Why is the CVE enrichment pipeline itself becoming a bottleneck?
Because the volume of disclosed vulnerabilities is growing faster than the enrichment capacity meant to make them actionable. NVD enriched approximately 42,000 CVEs in 2025 — 45% above any previous year — yet still finished 2025 with a backlog north of 27,000 unenriched vulnerabilities, and 2026's total CVE volume is projected to surpass 60,000, roughly ten times the annual count from a decade ago. Compounding the problem, NIST's NVD and CISA's Vulnrichment program run overlapping, loosely-coordinated enrichment efforts rather than a single pipeline, which duplicates effort without closing the gap. As of April 15, 2026, NVD reprioritized its enrichment queue to address CISA Known Exploited Vulnerabilities-listed CVEs, federally-used software, and EO-14028 "critical software" first — everything else is now explicitly marked "Not Scheduled." For any team relying on CVSS scores or CPE matching straight out of NVD, this means a growing share of disclosed CVEs simply won't get authoritative severity data in a useful timeframe, and internal reachability and impact analysis has to fill that gap.
What do these trends mean for how teams should scan dependencies?

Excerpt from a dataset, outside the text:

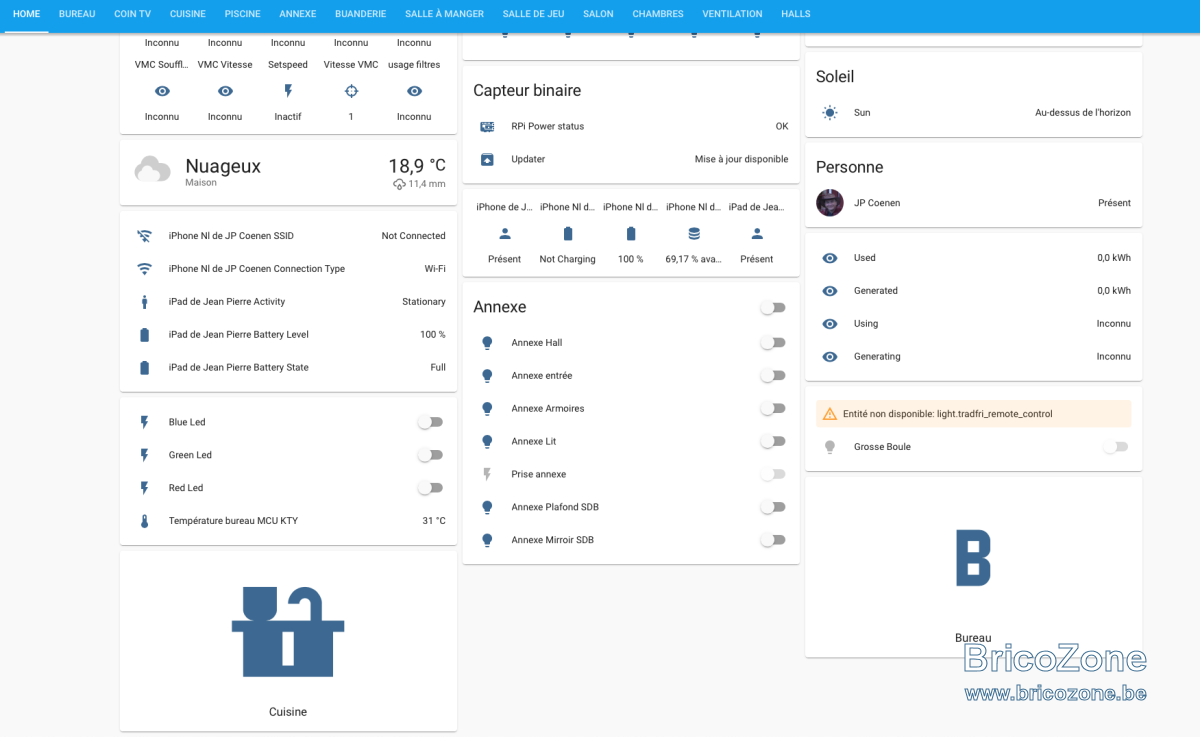Click the Mise à jour disponible status

coord(741,159)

They mean that shallow, manifest-only scanning increasingly misses the incidents that matter most, because both the XZ backdoor and the majority of Sonatype's cataloged malware sit several layers into the transitive tree rather than in a project's direct dependencies. Safeguard's deep dependency scanning resolves the full transitive graph to a depth of 100 levels — well past the 50-60 level ceiling common among SCA tools — specifically because incidents like SolarWinds SUNBURST and the xz-utils backdoor were several levels deep, and cites both as the motivating cases for going beyond typical scan depth. On the malware side, Safeguard's Eagle classification model scores every package publish across npm, PyPI, Maven Central, RubyGems, NuGet, crates.io, Go modules, and Composer against seven indicator classes — including install-script behavior and credential-harvesting patterns — which is the category of automated detection that has to scale alongside the 75% year-over-year growth Sonatype documented, since no security team can manually review 454,600 new packages a year. Depth and classification together address what the 2025 data shows plainly: volume alone will keep outpacing manual triage.